The way to look at this is to imagine that you stick a flag at one particular point in space. That flag then never ever moves. It says right where it is, no matter what. Then you go some distance away and place another flag there. This flag also never ever moves and stays exactly where it is.
Then sit back and watch. The two flags slowly move apart from each other. But the flags aren’t moving.
And that is the key to understanding it. The flags themselves don’t move at all. The space in between them stretches.
If you rewind that backwards, then the flags get closer together, because if you reverse time, everything squishes, so much that space itself squishes down to a single point. That point is the “big bang”. It wasn’t a bunch of stuff exploding into space, it was space itself exploding into existence.
Distant galaxies aren’t moving away from us. They are staying pretty much where they are (aside from some local motion). And we are staying pretty much where we are. But the space between us is getting bigger, which makes the galaxies farther and farther away from us even though they aren’t moving.

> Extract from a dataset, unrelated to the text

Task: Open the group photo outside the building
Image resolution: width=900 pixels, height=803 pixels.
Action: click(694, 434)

Take a rubber band and stretch it. At any point on the rubber band, each little part is stretching away from its neighbor by a small amount, but either end of the rubber band is adding up all of those little amounts, so the farther away you are along the rubber band, the farther away you move away from the end of the rubber band.

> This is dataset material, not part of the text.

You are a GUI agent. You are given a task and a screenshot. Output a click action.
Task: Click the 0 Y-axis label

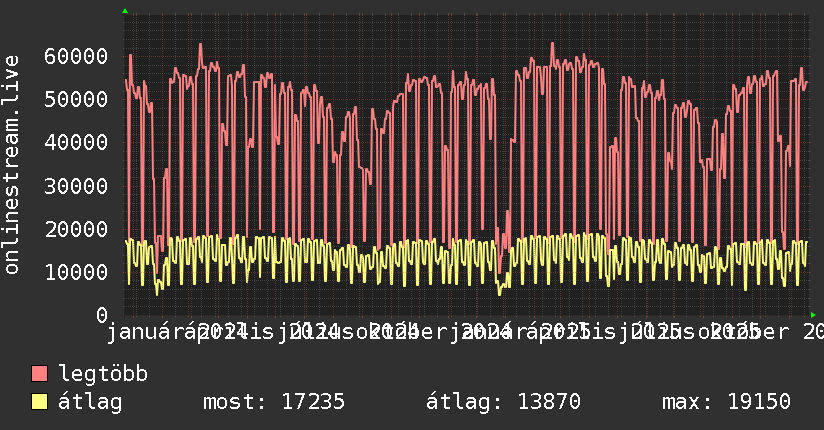102,315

Distant galaxies aren’t “moving” away faster because they have always moved faster. They are staying where they are. They appear to be moving away faster because there is more space between us and them, which means more stretching. If you have twice as much space, that’s twice as much space to stretch, so the apparent motion is twice as much.
Let’s say you have a balloon. Now you take a magic marker and draw two dots right next to each other. Then you draw a third dot on the other side of the balloon. Blow the balloon up, and the two dots are relatively close to each other, but the third dot is much father away. But any two dots drawn right next to each other anywhere on the balloon won’t move that much.
That is why distant galaxies “move” faster. Space is stretchy.